- **What is required**:
Once the records below have been read, copy them all out exactly.

- **Extracted records**:
------------------------------

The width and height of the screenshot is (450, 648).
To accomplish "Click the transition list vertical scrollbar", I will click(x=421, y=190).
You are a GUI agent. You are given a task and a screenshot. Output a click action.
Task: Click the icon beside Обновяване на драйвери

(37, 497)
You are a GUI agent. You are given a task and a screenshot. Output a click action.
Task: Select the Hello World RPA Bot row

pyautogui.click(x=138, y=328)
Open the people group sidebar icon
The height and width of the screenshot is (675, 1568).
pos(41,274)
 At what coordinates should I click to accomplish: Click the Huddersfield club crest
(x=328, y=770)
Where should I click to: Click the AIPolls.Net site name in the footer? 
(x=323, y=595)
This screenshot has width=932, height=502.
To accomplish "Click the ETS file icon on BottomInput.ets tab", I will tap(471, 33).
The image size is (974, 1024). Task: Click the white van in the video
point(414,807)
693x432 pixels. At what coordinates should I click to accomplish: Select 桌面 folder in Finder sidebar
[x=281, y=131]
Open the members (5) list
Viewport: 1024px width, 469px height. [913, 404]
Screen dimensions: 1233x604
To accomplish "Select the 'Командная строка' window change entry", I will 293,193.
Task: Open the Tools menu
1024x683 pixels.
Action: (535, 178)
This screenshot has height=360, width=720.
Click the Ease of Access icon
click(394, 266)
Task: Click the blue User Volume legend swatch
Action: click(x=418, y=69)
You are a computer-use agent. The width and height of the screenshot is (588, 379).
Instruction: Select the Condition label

------------------------------

- **Reply to the exercise**:
The width and height of the screenshot is (450, 648).
To accomplish "Click the transition list vertical scrollbar", I will click(x=421, y=190).
You are a GUI agent. You are given a task and a screenshot. Output a click action.
Task: Click the icon beside Обновяване на драйвери

(37, 497)
You are a GUI agent. You are given a task and a screenshot. Output a click action.
Task: Select the Hello World RPA Bot row

pyautogui.click(x=138, y=328)
Open the people group sidebar icon
The height and width of the screenshot is (675, 1568).
pos(41,274)
 At what coordinates should I click to accomplish: Click the Huddersfield club crest
(x=328, y=770)
Where should I click to: Click the AIPolls.Net site name in the footer? 
(x=323, y=595)
This screenshot has width=932, height=502.
To accomplish "Click the ETS file icon on BottomInput.ets tab", I will tap(471, 33).
The image size is (974, 1024). Task: Click the white van in the video
point(414,807)
693x432 pixels. At what coordinates should I click to accomplish: Select 桌面 folder in Finder sidebar
[x=281, y=131]
Open the members (5) list
Viewport: 1024px width, 469px height. [913, 404]
Screen dimensions: 1233x604
To accomplish "Select the 'Командная строка' window change entry", I will 293,193.
Task: Open the Tools menu
1024x683 pixels.
Action: (535, 178)
This screenshot has height=360, width=720.
Click the Ease of Access icon
click(394, 266)
Task: Click the blue User Volume legend swatch
Action: click(x=418, y=69)
You are a computer-use agent. The width and height of the screenshot is (588, 379).
Instruction: Select the Condition label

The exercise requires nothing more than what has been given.